As shown in FIG. 2, the read/write coil 2 is connected to a read/write (R/W) circuit 7 to perform normal read/write operations. The output signal of the servo signal reading coil 3 is amplified by an amplifier 8 and sent to a low-pass filter 9, where only the low frequency component of the servo signal is separated and sent to the servo control circuit 1°. It controls the actuator 11 for head positioning.

FIG. 3 is a waveform diagram showing the write current and the terminal voltage of each coil in the circuit of FIG. 2.
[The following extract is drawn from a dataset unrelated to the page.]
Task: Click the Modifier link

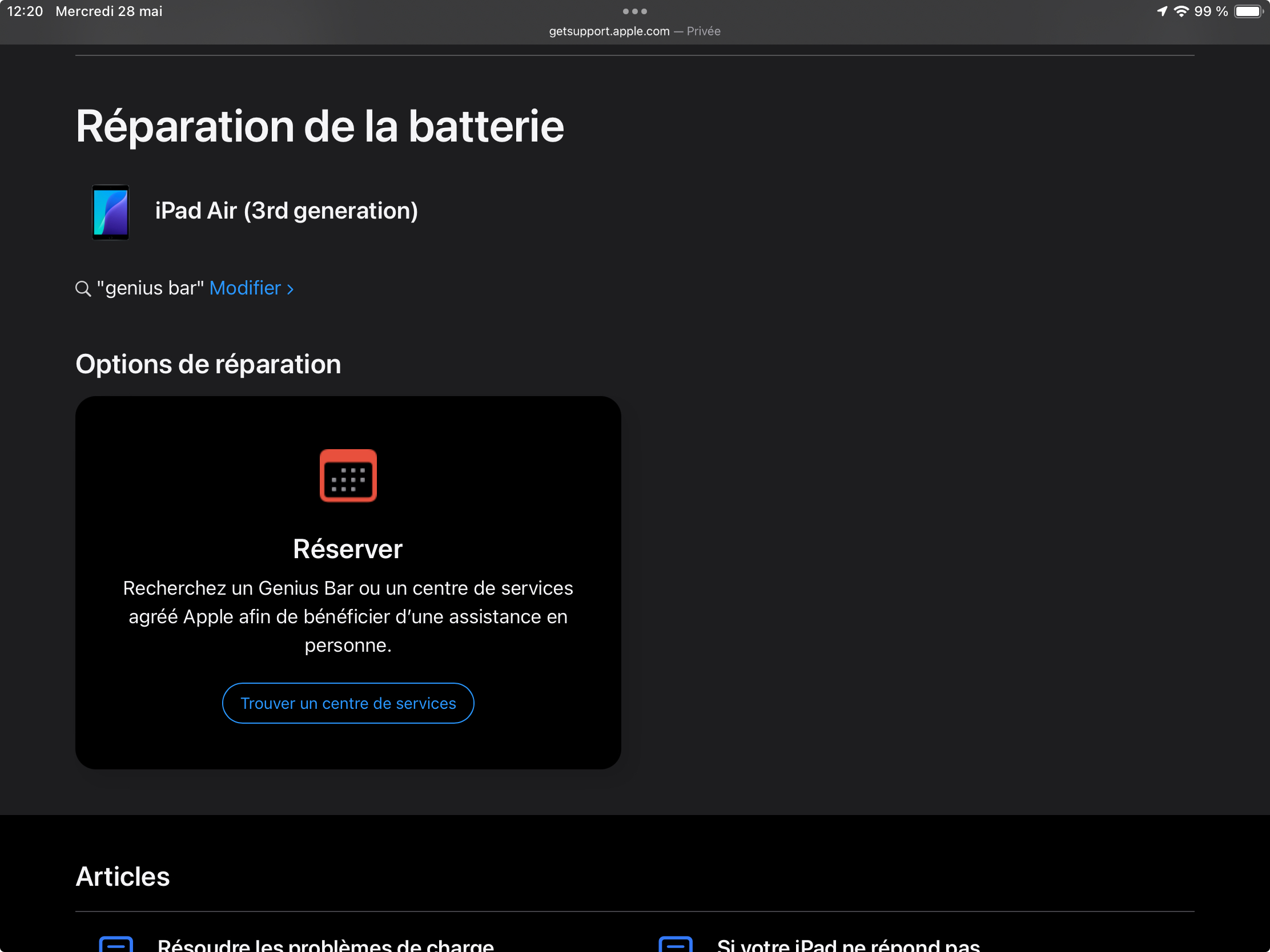Action: 245,288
As shown in FIG. 3, every time the waveform 12 of the write current Iw switches, the waveform 13 of the voltage E1 across the read/write coil 2 shows a very large voltage fluctuation due to flyback, and the servo signal Indicates a situation where playback is difficult. However, in the waveform 14 of the voltage E2 across the servo signal reading coil 3, noise due to flyback is extremely effectively reduced. As a result, the burden on the subsequent amplifier 8 and low-pass filter 9 can be significantly reduced, and a good S/N ratio of the servo signal can be obtained.

〔Effect of the invention〕

As explained above, the magnetic head of the present invention has a read/write coil whose resonance frequency is set to a frequency higher than the frequency of the theta signal, and a resonant frequency set to a frequency higher than the frequency of the servo signal and lower than the frequency of the theta signal. By providing two coils, the servo signal readout coil and the servo signal readout coil, the flybar 2. ．． This has the effect of being able to extremely effectively reduce the noise caused by the servo signal, which greatly reduces the burden on the subsequent amplifier and low-pass filter, and also improves the S/N ratio of the servo signal. It has the effect of being able to do something like this.
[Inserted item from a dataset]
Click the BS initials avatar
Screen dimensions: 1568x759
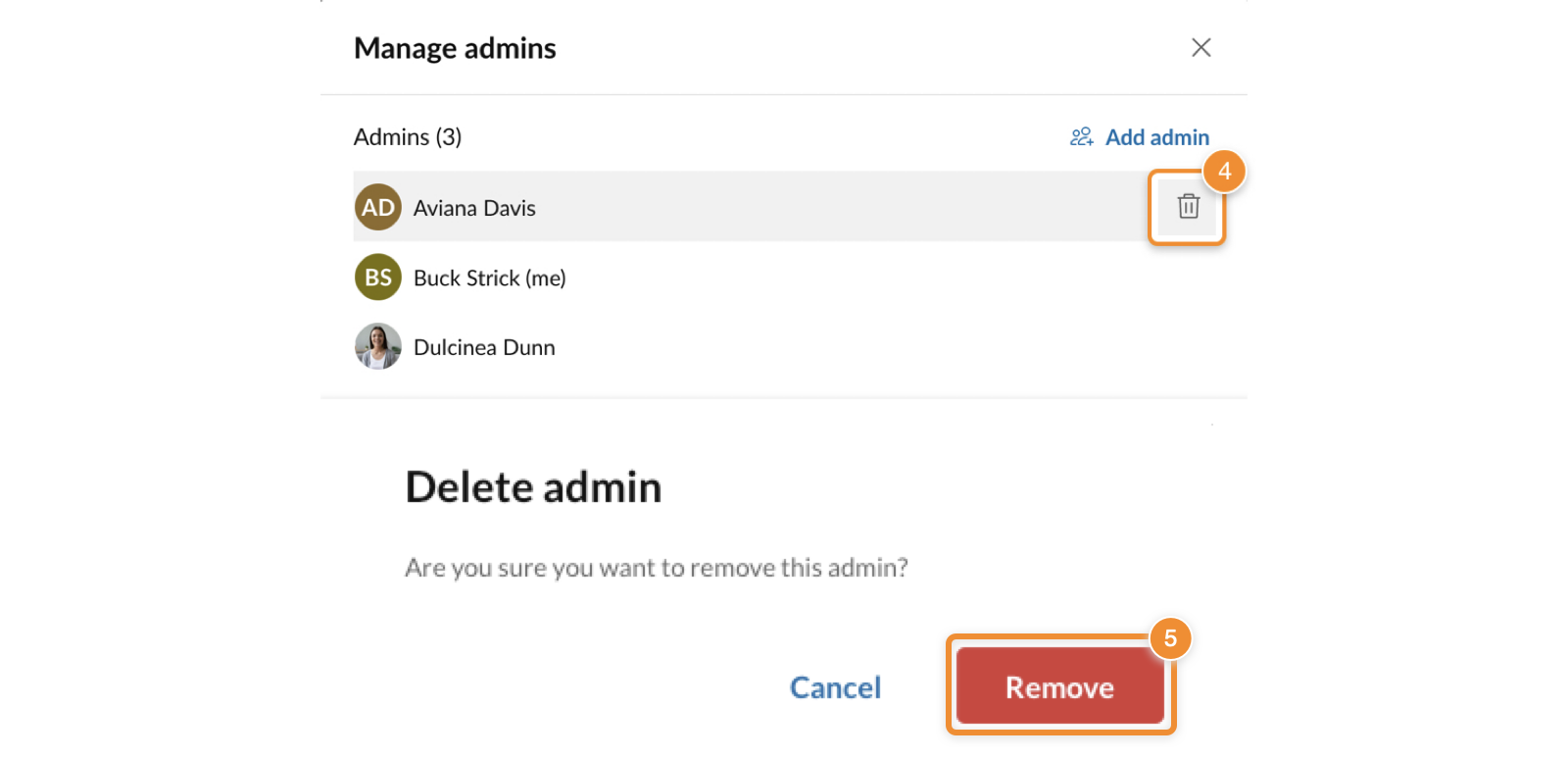[x=377, y=278]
[Brief explanation of the drawing]

Fig. 1 is a plan view showing one embodiment of the present invention, and Fig. 2 is a plan view showing an embodiment of the present invention.
A block diagram showing an example of a servo system using the embodiment shown in the figure,
Fig. 3 is a waveform diagram showing the write current and terminal voltage of each coil in the circuit of Fig. 2, Fig. 4 is a plan view showing an example of a conventional magnetic head, and Fig. 5 uses the example of Fig. 4. FIG. 2 is a block diagram showing an example of a servo system. 1・15・・・Magnetic core, 2・16・・・・・・
Read/write coil, 3... Servo signal reading coil, 7/19... Read/write (R, y'
W) Circuit, 8・20・22...Amplifier, 9・
2123...-Low pass filter, 10.24.
... Servo control circuit, 11.25 ... Actuator.

Claims (1)

[Claims] 1. A magnetic head used in a deep servo type magnetic recording device, which comprises a magnetic core having one read/write gap, a read/write coil wound around the magnetic core, and a servo signal readout. A magnetic head characterized by comprising a coil for use. 2. A magnetic head used in a deep servo type magnetic recording device, which includes a magnetic core having one read/write gap and a resonance frequency wound around the magnetic core set to a frequency higher than the frequency of the data signal. A magnetic head comprising: a read/write coil; and a servo signal reading coil whose resonance frequency is set to a frequency higher than the frequency of the servo signal and lower than the frequency of the data signal.